Irish theatre and film director

John Crowley (born 19 August 1969) is an Irish theatre and film director. He is best known for the films Brooklyn (2015) and his debut feature, Intermission (2003), for which he won an Irish Film and Television Award for Best Director. He is a brother of the designer Bob Crowley.

==Life and career==
===Early years and education===
Crowley earned a BA in English and Philosophy (1990) and an MA in philosophy from University College Cork.

===Career===
Crowley became involved in theatre as a student, seeing it as a stepping stone to directing film. He began directing plays in Dublin in the early 1990s, reached London's West End by 1996 and eventually become an associate director at the Donmar Warehouse. In 2000, he directed Come and Go as part of the Beckett on Film series and made his feature debut Intermission (2003), a comedy drama set in Dublin, starring Colin Farrell, Cillian Murphy and Kelly Macdonald, based on a screenplay by playwright Mark O'Rowe.
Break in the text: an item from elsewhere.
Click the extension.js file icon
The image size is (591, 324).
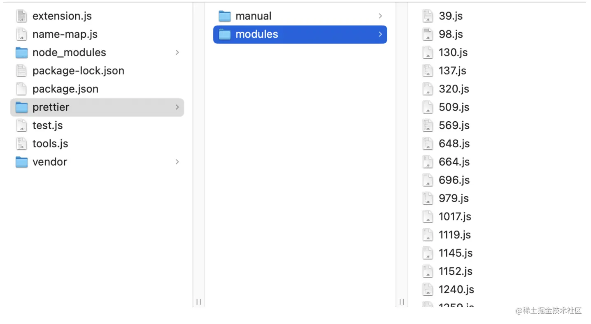click(21, 16)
In May 2005, Crowley, along with Danny Boyle, launched the UK Film Council Development Fund's "25 Words or Less: Director’s Cut" scheme to develop a feature film project, stating that he wanted particularly to "create a contemporary 'rebirth' or transformation story about a man or woman who begins as someone that spreads coldness."

In 2007, Crowley reteamed with O'Rowe for the thought-provoking BAFTA-winning drama Boy A, about a young man's return to civilian life after imprisonment for a brutal childhood killing, which was made for British television but was released theatrically in the US the following year. It won him the Best Director (Fiction) award at the 2008 British Academy Television Craft Awards.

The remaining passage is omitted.